------ Task material

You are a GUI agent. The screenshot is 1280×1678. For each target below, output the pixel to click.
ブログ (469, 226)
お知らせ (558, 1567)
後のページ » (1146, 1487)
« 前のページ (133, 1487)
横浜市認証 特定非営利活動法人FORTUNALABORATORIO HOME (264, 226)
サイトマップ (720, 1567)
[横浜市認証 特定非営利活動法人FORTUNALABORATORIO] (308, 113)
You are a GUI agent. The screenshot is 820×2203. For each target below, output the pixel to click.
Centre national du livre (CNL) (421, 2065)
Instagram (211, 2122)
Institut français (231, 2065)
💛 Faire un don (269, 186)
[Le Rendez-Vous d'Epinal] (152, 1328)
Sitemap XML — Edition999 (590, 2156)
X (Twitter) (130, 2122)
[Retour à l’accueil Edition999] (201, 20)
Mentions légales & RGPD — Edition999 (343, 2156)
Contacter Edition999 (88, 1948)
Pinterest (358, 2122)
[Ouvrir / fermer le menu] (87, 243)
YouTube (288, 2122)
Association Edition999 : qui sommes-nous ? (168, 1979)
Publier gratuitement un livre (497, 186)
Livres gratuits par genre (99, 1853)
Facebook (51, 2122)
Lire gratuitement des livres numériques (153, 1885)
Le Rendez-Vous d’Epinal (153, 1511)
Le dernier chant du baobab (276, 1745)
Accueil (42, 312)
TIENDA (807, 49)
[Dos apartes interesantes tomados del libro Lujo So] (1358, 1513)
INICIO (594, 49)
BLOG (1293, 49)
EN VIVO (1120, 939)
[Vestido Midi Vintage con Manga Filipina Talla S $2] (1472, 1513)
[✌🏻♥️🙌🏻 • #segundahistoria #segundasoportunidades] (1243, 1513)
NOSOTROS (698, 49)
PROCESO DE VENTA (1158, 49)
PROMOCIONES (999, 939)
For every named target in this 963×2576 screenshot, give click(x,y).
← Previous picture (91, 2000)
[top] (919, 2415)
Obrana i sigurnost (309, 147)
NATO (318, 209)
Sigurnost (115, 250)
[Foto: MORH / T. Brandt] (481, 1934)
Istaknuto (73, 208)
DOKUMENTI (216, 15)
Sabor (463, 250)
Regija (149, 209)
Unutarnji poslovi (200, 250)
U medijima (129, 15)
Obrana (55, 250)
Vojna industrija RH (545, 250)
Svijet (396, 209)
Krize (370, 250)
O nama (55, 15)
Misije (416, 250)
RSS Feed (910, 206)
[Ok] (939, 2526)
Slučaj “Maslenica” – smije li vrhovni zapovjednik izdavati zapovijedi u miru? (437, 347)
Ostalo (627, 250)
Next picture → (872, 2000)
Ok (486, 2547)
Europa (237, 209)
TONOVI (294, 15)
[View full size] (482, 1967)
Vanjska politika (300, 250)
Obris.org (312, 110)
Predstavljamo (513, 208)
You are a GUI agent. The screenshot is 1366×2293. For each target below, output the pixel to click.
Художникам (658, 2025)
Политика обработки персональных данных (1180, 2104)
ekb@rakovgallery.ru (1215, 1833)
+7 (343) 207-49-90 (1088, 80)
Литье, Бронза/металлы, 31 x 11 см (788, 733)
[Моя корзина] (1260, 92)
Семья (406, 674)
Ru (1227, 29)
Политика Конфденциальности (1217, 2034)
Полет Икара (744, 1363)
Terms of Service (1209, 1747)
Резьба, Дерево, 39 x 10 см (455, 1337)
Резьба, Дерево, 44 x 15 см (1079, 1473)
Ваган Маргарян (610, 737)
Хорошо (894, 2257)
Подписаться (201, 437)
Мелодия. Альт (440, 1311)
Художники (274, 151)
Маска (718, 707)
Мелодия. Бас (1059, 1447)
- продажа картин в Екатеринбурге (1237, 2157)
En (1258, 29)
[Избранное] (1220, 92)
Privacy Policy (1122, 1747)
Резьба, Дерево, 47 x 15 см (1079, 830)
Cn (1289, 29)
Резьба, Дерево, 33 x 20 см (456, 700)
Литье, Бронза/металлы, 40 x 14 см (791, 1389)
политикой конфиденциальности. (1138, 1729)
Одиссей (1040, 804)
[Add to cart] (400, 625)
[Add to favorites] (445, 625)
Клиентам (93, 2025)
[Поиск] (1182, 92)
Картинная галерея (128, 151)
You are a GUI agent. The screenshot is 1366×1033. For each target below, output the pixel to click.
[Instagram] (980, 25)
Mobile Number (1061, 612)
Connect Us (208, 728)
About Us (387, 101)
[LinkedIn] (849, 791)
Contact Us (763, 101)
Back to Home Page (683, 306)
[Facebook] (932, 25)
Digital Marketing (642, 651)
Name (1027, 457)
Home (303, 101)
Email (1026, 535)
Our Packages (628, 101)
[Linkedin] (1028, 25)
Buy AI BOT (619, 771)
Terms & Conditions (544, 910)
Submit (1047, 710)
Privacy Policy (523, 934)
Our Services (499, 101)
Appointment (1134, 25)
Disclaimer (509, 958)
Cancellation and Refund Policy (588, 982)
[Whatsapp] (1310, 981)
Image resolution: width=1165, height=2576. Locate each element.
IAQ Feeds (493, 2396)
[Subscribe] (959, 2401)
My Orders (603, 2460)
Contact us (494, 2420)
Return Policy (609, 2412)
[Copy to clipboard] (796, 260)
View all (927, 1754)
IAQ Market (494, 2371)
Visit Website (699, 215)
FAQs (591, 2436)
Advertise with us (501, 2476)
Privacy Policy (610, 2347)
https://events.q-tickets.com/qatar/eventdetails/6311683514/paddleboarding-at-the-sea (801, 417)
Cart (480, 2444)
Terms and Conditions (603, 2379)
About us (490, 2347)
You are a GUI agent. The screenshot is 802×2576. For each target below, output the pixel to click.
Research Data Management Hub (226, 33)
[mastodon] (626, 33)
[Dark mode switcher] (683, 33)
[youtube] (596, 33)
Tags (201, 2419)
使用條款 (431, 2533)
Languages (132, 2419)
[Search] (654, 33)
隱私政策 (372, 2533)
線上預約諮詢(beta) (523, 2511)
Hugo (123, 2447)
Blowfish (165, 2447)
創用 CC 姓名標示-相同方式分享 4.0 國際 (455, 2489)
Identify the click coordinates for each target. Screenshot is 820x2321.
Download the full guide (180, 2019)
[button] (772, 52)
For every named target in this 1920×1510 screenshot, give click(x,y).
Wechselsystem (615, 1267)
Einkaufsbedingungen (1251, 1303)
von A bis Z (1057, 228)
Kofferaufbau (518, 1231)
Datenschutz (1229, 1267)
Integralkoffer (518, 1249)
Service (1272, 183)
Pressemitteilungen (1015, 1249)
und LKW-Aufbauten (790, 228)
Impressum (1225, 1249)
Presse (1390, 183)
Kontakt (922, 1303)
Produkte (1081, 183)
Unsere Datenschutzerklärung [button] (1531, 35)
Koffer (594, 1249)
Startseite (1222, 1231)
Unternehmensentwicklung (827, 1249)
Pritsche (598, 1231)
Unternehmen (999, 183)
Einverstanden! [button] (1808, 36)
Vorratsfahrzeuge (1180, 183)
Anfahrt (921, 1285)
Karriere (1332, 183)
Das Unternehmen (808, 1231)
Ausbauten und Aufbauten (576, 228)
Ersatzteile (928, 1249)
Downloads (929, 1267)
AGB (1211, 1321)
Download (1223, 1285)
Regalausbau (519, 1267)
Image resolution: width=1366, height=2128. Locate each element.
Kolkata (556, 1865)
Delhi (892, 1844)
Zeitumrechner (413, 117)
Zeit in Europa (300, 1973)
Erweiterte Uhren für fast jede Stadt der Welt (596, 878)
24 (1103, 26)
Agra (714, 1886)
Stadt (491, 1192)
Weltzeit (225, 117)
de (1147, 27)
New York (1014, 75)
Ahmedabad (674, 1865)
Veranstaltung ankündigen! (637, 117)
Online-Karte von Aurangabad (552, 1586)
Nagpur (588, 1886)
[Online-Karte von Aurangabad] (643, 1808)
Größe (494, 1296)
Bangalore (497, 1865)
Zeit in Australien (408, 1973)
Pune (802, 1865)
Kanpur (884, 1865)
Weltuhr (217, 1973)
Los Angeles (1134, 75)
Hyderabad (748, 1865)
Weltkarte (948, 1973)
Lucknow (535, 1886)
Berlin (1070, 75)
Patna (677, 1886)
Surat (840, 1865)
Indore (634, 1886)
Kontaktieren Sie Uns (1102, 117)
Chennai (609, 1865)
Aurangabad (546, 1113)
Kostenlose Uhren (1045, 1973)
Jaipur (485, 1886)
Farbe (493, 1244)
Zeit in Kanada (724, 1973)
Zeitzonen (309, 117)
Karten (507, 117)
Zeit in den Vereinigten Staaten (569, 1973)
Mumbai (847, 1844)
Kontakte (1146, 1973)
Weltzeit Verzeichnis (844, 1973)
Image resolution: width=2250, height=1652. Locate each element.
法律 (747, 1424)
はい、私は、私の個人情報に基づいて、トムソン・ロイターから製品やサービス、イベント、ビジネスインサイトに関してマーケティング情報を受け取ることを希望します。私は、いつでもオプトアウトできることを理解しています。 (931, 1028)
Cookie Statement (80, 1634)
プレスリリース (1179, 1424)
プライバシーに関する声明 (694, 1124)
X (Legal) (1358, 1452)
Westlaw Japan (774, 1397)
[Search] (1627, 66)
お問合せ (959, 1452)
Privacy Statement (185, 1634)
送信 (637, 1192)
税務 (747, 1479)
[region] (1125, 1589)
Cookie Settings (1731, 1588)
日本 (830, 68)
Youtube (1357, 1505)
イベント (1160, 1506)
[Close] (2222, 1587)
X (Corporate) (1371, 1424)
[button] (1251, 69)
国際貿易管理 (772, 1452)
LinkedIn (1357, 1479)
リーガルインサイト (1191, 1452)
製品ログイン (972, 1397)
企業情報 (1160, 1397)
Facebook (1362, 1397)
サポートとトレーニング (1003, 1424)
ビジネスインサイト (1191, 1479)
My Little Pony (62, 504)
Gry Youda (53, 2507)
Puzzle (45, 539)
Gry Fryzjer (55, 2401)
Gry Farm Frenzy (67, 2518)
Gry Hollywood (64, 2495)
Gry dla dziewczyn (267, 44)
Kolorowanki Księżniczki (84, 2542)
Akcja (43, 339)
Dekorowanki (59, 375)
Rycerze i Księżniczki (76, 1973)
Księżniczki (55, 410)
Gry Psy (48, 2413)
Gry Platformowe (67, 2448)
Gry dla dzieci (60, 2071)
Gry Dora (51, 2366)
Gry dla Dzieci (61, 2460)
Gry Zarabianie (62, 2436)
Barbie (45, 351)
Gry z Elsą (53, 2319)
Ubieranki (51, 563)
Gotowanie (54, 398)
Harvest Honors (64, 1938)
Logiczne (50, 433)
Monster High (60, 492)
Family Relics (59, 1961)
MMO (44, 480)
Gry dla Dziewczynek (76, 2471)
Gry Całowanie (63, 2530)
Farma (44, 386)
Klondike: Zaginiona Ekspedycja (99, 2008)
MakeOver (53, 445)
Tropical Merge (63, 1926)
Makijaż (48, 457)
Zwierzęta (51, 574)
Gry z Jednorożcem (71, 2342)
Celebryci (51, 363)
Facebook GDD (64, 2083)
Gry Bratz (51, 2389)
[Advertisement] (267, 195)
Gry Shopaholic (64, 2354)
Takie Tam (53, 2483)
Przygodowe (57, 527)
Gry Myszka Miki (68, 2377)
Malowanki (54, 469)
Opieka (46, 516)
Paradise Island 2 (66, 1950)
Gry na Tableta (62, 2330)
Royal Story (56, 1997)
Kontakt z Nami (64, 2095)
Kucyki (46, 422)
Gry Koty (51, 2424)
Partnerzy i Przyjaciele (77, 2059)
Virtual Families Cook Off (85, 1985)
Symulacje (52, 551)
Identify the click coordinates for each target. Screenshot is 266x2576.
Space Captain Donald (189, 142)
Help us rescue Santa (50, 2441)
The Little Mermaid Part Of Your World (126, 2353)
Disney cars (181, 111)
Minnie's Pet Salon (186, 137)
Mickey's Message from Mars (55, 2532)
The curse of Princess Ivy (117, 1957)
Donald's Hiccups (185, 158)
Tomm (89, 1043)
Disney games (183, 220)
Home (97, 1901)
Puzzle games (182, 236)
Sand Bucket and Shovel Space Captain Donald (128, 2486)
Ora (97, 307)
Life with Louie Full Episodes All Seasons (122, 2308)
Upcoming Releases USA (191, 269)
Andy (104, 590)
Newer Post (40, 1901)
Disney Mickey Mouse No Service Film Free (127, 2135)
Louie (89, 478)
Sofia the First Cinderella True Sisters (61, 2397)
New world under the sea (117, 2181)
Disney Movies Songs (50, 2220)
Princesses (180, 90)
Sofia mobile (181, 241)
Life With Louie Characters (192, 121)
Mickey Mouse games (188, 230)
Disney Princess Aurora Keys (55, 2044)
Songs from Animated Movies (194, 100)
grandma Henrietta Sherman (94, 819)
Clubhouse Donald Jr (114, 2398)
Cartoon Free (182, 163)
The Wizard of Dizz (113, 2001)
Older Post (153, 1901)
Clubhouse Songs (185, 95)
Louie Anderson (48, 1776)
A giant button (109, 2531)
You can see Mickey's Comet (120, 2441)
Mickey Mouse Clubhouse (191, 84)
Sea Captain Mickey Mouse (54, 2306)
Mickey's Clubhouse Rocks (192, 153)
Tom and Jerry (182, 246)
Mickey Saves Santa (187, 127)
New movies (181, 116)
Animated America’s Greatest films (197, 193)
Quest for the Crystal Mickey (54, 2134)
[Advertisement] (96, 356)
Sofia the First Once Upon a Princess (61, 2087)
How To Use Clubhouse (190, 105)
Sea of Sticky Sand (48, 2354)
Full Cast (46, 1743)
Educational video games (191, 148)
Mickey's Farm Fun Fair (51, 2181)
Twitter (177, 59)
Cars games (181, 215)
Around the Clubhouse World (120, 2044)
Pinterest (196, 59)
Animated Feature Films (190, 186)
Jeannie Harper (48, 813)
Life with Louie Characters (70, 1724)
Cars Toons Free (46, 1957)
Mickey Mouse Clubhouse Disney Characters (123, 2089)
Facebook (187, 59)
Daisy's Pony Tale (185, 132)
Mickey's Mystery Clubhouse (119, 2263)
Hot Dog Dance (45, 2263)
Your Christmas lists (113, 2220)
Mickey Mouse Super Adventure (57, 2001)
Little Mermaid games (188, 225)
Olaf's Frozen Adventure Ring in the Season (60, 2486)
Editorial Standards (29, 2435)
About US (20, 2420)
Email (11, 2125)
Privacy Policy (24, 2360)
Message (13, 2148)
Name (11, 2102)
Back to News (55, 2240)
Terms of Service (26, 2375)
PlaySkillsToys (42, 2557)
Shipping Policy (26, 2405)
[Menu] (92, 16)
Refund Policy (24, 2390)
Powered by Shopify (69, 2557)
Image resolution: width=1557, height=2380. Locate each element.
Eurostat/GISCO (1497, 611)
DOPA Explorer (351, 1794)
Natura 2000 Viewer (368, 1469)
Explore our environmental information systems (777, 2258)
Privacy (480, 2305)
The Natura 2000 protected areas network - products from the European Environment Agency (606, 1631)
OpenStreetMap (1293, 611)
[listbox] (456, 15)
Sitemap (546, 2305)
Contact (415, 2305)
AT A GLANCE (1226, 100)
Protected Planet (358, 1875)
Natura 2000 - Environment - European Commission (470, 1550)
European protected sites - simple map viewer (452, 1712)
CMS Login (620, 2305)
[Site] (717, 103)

------------

## Problem to solve
Give back exactly the lines of the listing above that run from the line with "Zeit in Kanada (724, 1973)" to the line with "Gry Psy (48, 2413)", inclusive.

## Task answer
Zeit in Kanada (724, 1973)
Zeitzonen (309, 117)
Karten (507, 117)
Zeit in den Vereinigten Staaten (569, 1973)
Mumbai (847, 1844)
Kontakte (1146, 1973)
Weltzeit Verzeichnis (844, 1973)
Image resolution: width=2250, height=1652. Locate each element.
法律 (747, 1424)
はい、私は、私の個人情報に基づいて、トムソン・ロイターから製品やサービス、イベント、ビジネスインサイトに関してマーケティング情報を受け取ることを希望します。私は、いつでもオプトアウトできることを理解しています。 (931, 1028)
Cookie Statement (80, 1634)
プレスリリース (1179, 1424)
プライバシーに関する声明 (694, 1124)
X (Legal) (1358, 1452)
Westlaw Japan (774, 1397)
[Search] (1627, 66)
お問合せ (959, 1452)
Privacy Statement (185, 1634)
送信 (637, 1192)
税務 (747, 1479)
[region] (1125, 1589)
Cookie Settings (1731, 1588)
日本 (830, 68)
Youtube (1357, 1505)
イベント (1160, 1506)
[Close] (2222, 1587)
X (Corporate) (1371, 1424)
[button] (1251, 69)
国際貿易管理 (772, 1452)
LinkedIn (1357, 1479)
リーガルインサイト (1191, 1452)
製品ログイン (972, 1397)
企業情報 (1160, 1397)
Facebook (1362, 1397)
サポートとトレーニング (1003, 1424)
ビジネスインサイト (1191, 1479)
My Little Pony (62, 504)
Gry Youda (53, 2507)
Puzzle (45, 539)
Gry Fryzjer (55, 2401)
Gry Farm Frenzy (67, 2518)
Gry Hollywood (64, 2495)
Gry dla dziewczyn (267, 44)
Kolorowanki Księżniczki (84, 2542)
Akcja (43, 339)
Dekorowanki (59, 375)
Rycerze i Księżniczki (76, 1973)
Księżniczki (55, 410)
Gry Psy (48, 2413)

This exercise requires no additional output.